Measuring Impact in Sierra Leone

Sarah Bomkapre Kamara, a Sierra Leoneon currently earning her  PhD in journalism in Germany, completed a comprehensive evaluation of Media Matters for Women's work in Sierra Leone in June 2017. 

Sarah’s task was to determine how MMW’s pilot projects had performed in effectively communicating with “last mile” populations and to understand whether our programs had positively impacted people’s lives. Sarah worked with all of our local staff and traveled to every MMW-SL Listening Center to study our innovative media network.

Concerning audience appreciation, a top performance metric for MMW, Sarah wrote in her final report that “the MMW programmes produced are relevant and informative.”  One testimonial Sarah cites is from Fatmata Tejan from Waterloo community: “I used to self-inject myself with family planning drugs which led to complications, but since I listened to MMW on the family planning programme I learnt I should only go to a health center to get correct services and that is what I do now.”

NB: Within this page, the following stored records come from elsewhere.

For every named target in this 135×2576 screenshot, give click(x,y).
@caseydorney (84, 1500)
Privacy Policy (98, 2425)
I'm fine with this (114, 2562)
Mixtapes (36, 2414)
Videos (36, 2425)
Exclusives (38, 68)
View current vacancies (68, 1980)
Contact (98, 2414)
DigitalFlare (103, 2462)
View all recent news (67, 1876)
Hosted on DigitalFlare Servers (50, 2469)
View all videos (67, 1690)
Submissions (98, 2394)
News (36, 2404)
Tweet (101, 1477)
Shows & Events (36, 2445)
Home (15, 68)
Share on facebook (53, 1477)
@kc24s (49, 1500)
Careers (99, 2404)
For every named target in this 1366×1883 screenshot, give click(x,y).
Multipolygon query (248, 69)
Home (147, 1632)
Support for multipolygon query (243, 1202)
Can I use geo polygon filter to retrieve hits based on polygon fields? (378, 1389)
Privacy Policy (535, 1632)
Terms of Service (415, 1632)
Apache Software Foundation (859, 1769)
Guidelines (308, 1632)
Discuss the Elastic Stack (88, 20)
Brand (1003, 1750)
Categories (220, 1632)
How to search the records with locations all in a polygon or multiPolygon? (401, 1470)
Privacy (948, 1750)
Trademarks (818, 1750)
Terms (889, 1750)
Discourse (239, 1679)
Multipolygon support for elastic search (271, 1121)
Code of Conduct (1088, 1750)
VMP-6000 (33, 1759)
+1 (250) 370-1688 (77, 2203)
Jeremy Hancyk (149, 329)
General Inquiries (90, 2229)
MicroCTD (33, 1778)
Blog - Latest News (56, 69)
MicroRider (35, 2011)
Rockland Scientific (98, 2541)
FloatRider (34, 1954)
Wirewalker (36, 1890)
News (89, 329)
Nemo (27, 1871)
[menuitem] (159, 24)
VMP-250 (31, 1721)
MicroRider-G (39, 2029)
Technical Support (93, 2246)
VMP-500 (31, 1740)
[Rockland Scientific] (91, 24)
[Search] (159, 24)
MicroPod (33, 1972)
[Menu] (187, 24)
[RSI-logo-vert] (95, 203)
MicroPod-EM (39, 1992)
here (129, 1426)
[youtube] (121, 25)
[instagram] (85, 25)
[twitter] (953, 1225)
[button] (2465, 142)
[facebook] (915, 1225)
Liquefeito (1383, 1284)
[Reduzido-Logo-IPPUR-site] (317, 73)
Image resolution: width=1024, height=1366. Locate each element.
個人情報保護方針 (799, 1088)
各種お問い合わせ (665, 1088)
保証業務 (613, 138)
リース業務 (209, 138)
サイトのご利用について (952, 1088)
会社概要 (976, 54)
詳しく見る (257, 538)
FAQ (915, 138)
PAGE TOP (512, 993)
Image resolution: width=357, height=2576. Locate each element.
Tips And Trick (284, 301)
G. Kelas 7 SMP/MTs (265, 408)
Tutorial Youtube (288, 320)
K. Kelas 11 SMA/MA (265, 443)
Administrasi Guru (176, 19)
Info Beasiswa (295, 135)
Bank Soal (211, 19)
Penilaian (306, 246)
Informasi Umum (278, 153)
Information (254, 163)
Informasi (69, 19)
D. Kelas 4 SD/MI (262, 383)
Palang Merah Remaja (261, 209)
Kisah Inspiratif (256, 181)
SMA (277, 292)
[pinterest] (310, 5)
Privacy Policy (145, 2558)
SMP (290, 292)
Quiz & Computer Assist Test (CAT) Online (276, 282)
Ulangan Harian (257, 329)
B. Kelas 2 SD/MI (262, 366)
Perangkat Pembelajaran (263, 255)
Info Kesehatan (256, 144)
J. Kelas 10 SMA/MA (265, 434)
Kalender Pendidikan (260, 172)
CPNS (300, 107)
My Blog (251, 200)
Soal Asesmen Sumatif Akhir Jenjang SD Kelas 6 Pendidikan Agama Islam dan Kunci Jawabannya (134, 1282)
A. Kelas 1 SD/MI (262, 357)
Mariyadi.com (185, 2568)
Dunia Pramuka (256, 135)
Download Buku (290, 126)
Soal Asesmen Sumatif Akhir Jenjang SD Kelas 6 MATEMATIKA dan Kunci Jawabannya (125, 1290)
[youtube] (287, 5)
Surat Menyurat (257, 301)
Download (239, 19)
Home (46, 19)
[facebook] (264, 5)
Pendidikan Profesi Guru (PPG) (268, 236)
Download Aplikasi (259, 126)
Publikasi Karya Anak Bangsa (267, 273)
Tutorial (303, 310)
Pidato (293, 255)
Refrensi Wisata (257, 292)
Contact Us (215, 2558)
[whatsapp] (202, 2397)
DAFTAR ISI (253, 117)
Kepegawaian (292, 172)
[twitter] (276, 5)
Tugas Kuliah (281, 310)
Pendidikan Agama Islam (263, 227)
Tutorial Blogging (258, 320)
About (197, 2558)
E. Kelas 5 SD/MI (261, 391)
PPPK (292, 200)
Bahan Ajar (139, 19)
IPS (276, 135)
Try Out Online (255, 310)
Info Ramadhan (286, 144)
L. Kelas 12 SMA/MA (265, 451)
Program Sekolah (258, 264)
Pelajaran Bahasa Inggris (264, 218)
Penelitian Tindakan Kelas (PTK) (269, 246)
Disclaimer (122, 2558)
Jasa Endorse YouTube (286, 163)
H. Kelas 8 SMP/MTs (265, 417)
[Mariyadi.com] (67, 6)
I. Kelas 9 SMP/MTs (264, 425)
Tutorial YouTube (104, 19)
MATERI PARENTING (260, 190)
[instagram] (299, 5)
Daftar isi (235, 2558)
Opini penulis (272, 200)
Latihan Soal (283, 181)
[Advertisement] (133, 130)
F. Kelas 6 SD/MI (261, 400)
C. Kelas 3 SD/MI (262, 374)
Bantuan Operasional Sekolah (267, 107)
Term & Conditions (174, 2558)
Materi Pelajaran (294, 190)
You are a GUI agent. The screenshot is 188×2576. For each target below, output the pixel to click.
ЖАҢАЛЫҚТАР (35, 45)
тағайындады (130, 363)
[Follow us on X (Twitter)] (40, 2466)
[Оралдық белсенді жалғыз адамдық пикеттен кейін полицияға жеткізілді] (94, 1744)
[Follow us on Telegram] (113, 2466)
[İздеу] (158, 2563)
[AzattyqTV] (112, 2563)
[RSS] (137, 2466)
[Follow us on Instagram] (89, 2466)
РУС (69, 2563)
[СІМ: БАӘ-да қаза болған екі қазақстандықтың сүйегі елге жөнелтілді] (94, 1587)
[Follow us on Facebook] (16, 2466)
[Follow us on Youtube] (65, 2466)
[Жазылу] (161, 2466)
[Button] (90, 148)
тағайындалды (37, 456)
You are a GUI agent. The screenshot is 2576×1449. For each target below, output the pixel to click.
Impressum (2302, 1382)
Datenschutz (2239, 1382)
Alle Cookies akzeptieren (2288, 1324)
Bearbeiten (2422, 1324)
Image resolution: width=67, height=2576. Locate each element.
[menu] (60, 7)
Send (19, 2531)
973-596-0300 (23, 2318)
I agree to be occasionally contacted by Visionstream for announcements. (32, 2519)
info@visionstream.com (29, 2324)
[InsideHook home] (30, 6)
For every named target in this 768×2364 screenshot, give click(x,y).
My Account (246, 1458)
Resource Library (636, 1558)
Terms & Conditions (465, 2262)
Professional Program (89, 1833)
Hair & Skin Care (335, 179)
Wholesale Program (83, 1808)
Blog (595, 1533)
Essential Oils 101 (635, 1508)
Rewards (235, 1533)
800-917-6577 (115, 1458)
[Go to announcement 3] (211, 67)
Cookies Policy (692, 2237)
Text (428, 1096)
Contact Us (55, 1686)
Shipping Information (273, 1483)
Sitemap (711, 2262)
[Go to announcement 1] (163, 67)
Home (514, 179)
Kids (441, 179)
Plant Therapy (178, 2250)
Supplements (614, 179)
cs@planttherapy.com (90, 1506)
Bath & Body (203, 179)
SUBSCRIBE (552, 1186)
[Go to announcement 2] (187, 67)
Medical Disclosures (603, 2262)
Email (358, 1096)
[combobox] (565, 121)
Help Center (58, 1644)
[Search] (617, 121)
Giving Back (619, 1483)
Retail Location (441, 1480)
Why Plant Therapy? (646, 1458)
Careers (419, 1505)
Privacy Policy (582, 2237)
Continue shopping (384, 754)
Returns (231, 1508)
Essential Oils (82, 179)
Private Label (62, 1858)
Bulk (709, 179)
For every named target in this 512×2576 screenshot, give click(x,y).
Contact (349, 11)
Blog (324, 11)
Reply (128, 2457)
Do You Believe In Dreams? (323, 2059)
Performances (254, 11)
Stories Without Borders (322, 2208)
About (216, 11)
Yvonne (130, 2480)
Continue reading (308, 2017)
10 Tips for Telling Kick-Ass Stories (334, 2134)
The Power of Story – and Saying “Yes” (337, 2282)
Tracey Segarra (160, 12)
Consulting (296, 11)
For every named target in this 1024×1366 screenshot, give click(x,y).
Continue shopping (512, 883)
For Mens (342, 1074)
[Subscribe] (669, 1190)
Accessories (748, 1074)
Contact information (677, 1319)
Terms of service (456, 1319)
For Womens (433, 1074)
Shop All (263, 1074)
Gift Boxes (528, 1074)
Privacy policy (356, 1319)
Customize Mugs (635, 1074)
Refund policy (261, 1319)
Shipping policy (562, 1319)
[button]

Concerning broadcast reach, another key performance metric for MMW, Sarah noted that “in all of MMW’s 15 listening centers at least 40 women were reached directly with weekly programmes,  although several had significantly more regular listeners. For example, the Masantigie Listening Center in Waterloo (Western Rural) draws 100 to 200 citizens to hear the weekly broadcasts.  Another example of our success in establishing a notable broadcast reach is from Antonette Jeneba Koroma, the Focal Person at the OIC Vocational Training Center in Makeni, who reported that she has receives over 500 women and girls to hear the latest programme from MMW journalist Alinah Kallon in her school each week.”

Sarah concluded her evaluation report with the following: “The impact of the MMW communication network on the lives of rural women in Sierra Leone is really phenomenal. The many testimonies from the listeners we met – both women and men - about issues affecting their lives covered in the MMW programs were incredibly moving.”